Stored records:
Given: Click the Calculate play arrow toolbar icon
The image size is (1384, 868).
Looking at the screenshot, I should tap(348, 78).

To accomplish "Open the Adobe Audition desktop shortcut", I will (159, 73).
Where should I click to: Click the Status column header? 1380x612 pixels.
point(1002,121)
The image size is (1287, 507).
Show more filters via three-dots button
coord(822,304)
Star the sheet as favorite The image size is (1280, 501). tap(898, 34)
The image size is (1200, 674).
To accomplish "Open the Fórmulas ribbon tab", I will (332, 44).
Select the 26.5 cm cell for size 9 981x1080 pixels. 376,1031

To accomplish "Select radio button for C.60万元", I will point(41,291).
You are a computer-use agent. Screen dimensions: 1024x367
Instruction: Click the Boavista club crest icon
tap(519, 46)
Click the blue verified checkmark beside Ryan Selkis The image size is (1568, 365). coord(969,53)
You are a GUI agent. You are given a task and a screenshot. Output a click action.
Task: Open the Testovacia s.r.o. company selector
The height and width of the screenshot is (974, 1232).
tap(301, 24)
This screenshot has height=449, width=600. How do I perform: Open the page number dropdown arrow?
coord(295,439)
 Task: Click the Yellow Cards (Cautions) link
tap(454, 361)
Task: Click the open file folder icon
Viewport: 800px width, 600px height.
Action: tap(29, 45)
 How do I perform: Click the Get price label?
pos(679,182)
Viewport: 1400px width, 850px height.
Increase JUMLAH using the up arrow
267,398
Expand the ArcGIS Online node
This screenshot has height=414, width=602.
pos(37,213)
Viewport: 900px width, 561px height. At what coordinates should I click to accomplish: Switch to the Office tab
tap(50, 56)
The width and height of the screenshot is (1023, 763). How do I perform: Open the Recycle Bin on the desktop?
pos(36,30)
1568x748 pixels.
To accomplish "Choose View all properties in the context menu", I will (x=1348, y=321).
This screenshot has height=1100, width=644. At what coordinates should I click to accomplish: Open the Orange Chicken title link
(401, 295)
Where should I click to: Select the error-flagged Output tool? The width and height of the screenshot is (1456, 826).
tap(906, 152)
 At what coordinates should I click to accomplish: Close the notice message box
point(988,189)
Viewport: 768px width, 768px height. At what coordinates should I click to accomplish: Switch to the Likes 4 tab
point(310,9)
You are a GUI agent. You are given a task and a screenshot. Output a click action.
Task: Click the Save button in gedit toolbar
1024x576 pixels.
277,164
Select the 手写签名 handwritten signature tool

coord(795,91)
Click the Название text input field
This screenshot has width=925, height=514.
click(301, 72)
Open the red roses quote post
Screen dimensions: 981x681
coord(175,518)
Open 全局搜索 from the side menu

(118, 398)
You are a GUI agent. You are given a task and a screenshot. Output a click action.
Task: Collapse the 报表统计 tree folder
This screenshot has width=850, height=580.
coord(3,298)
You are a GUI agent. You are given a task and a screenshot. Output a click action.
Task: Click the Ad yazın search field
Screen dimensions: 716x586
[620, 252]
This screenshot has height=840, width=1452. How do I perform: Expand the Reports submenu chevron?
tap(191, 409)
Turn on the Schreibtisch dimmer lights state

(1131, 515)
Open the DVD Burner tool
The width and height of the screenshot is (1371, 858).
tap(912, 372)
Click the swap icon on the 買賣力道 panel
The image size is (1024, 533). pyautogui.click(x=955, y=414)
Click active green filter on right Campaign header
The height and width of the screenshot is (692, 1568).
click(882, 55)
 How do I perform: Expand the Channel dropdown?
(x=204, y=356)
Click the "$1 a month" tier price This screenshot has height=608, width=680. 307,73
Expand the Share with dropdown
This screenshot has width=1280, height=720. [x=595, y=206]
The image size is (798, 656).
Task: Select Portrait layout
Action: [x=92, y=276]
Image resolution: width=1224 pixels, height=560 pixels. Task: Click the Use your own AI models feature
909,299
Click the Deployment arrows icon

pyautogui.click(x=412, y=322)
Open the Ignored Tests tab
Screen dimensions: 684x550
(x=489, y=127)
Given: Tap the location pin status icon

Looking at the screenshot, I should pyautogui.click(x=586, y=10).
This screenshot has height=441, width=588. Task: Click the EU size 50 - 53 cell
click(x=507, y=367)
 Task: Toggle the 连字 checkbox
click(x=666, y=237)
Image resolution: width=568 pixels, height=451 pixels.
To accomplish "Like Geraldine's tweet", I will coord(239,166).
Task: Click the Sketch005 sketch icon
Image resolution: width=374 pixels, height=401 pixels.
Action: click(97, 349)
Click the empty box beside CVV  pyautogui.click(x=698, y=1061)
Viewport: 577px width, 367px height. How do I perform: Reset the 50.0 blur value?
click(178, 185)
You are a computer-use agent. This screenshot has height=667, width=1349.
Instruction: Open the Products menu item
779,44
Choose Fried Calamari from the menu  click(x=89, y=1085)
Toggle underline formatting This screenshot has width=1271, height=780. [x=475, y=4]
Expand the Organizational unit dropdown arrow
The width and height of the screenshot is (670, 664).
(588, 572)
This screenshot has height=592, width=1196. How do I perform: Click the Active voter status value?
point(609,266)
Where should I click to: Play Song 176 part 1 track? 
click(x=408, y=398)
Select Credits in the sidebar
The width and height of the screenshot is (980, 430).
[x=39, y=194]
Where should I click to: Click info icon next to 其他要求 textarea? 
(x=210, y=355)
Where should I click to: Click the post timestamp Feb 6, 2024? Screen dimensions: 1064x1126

## Aim of the task
Could you repeat exactly the lines above from the line with "Task: Click the Save button in gedit toolbar" up to and including the line with "Open the Ignored Tests tab", and only those?

## Answer for this exercise
Task: Click the Save button in gedit toolbar
1024x576 pixels.
277,164
Select the 手写签名 handwritten signature tool

coord(795,91)
Click the Название text input field
This screenshot has width=925, height=514.
click(301, 72)
Open the red roses quote post
Screen dimensions: 981x681
coord(175,518)
Open 全局搜索 from the side menu

(118, 398)
You are a GUI agent. You are given a task and a screenshot. Output a click action.
Task: Collapse the 报表统计 tree folder
This screenshot has width=850, height=580.
coord(3,298)
You are a GUI agent. You are given a task and a screenshot. Output a click action.
Task: Click the Ad yazın search field
Screen dimensions: 716x586
[620, 252]
This screenshot has height=840, width=1452. How do I perform: Expand the Reports submenu chevron?
tap(191, 409)
Turn on the Schreibtisch dimmer lights state

(1131, 515)
Open the DVD Burner tool
The width and height of the screenshot is (1371, 858).
tap(912, 372)
Click the swap icon on the 買賣力道 panel
The image size is (1024, 533). pyautogui.click(x=955, y=414)
Click active green filter on right Campaign header
The height and width of the screenshot is (692, 1568).
click(882, 55)
 How do I perform: Expand the Channel dropdown?
(x=204, y=356)
Click the "$1 a month" tier price This screenshot has height=608, width=680. 307,73
Expand the Share with dropdown
This screenshot has width=1280, height=720. [x=595, y=206]
The image size is (798, 656).
Task: Select Portrait layout
Action: [x=92, y=276]
Image resolution: width=1224 pixels, height=560 pixels. Task: Click the Use your own AI models feature
909,299
Click the Deployment arrows icon

pyautogui.click(x=412, y=322)
Open the Ignored Tests tab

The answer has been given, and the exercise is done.